**What the exercise asks**
Pull every line of text from the items below without changing a word, and leave out the pictures.

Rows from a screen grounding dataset
^^^^
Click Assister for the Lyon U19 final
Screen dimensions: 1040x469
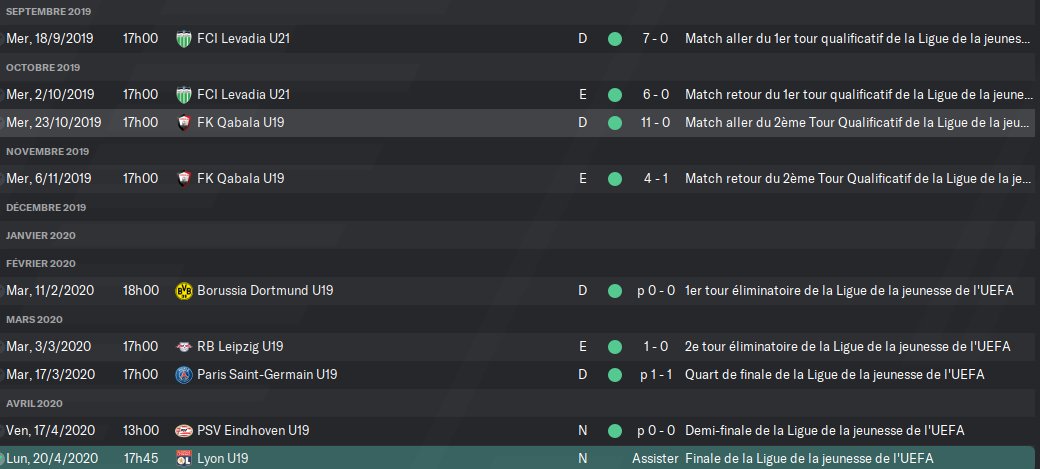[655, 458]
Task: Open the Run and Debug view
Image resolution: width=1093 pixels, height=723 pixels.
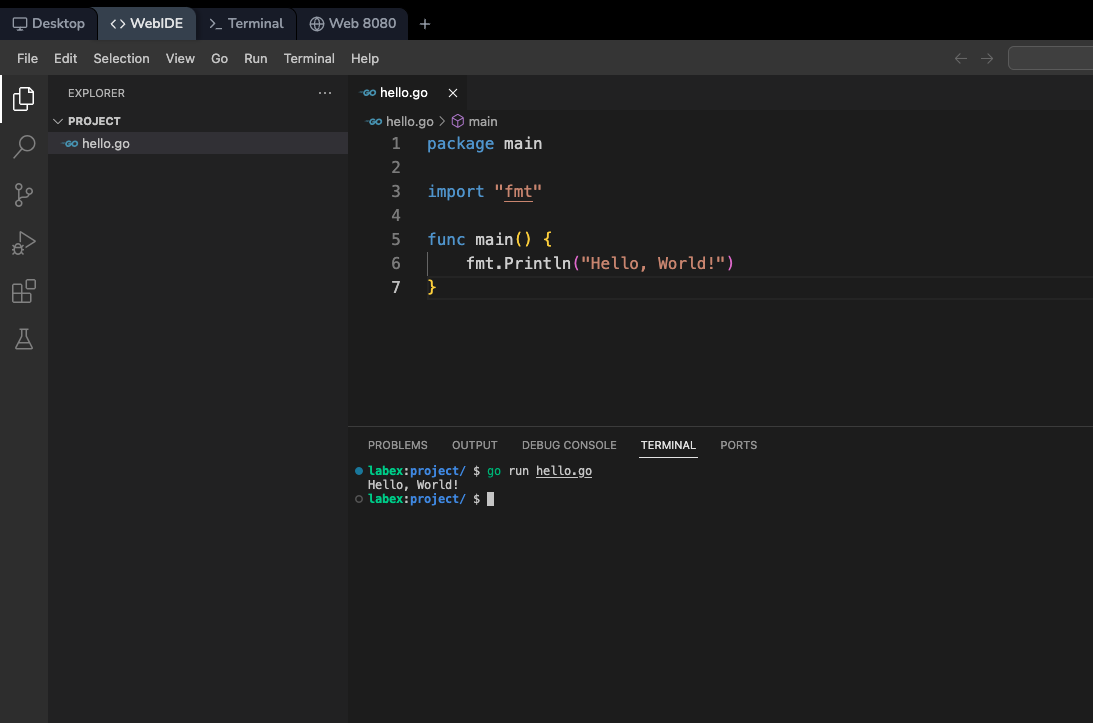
^^^^
**Answer**
Click Assister for the Lyon U19 final
Screen dimensions: 1040x469
[655, 458]
Task: Open the Run and Debug view
Image resolution: width=1093 pixels, height=723 pixels.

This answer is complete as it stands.